Short problem:
Reproduce each of the following items verbatim, line for line.

Records from a data source:
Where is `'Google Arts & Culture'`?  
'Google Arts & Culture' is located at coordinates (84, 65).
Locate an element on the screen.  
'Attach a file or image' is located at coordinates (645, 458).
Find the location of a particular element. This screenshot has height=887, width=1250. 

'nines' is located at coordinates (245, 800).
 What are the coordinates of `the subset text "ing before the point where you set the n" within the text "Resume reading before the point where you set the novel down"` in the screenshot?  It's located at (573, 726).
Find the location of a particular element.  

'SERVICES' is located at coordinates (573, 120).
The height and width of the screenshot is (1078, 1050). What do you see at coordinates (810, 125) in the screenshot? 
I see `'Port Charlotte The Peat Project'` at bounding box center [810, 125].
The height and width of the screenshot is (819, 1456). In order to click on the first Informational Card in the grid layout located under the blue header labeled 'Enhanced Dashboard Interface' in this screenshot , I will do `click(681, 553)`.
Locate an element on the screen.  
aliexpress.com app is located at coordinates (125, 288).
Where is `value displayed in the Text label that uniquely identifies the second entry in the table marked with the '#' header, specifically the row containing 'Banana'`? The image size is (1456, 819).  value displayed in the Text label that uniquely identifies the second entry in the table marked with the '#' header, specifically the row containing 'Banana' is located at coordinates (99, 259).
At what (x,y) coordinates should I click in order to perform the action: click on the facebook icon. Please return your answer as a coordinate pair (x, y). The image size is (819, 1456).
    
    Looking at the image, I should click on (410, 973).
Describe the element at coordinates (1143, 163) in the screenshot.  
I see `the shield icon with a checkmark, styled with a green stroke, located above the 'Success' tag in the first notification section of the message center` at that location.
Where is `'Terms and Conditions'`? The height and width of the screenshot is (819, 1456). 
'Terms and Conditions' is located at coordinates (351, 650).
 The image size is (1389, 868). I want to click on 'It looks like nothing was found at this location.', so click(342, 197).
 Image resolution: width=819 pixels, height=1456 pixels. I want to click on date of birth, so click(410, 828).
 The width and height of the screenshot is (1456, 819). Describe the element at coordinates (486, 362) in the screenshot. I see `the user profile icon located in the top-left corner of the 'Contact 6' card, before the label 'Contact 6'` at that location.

Answer to this task:
Where is `'Google Arts & Culture'`?  
'Google Arts & Culture' is located at coordinates (84, 65).
Locate an element on the screen.  
'Attach a file or image' is located at coordinates (645, 458).
Find the location of a particular element. This screenshot has height=887, width=1250. 

'nines' is located at coordinates (245, 800).
 What are the coordinates of `the subset text "ing before the point where you set the n" within the text "Resume reading before the point where you set the novel down"` in the screenshot?  It's located at (573, 726).
Find the location of a particular element.  

'SERVICES' is located at coordinates (573, 120).
The height and width of the screenshot is (1078, 1050). What do you see at coordinates (810, 125) in the screenshot? 
I see `'Port Charlotte The Peat Project'` at bounding box center [810, 125].
The height and width of the screenshot is (819, 1456). In order to click on the first Informational Card in the grid layout located under the blue header labeled 'Enhanced Dashboard Interface' in this screenshot , I will do `click(681, 553)`.
Locate an element on the screen.  
aliexpress.com app is located at coordinates (125, 288).
Where is `value displayed in the Text label that uniquely identifies the second entry in the table marked with the '#' header, specifically the row containing 'Banana'`? The image size is (1456, 819).  value displayed in the Text label that uniquely identifies the second entry in the table marked with the '#' header, specifically the row containing 'Banana' is located at coordinates (99, 259).
At what (x,y) coordinates should I click in order to perform the action: click on the facebook icon. Please return your answer as a coordinate pair (x, y). The image size is (819, 1456).
    
    Looking at the image, I should click on (410, 973).
Describe the element at coordinates (1143, 163) in the screenshot.  
I see `the shield icon with a checkmark, styled with a green stroke, located above the 'Success' tag in the first notification section of the message center` at that location.
Where is `'Terms and Conditions'`? The height and width of the screenshot is (819, 1456). 
'Terms and Conditions' is located at coordinates (351, 650).
 The image size is (1389, 868). I want to click on 'It looks like nothing was found at this location.', so click(342, 197).
 Image resolution: width=819 pixels, height=1456 pixels. I want to click on date of birth, so click(410, 828).
 The width and height of the screenshot is (1456, 819). Describe the element at coordinates (486, 362) in the screenshot. I see `the user profile icon located in the top-left corner of the 'Contact 6' card, before the label 'Contact 6'` at that location.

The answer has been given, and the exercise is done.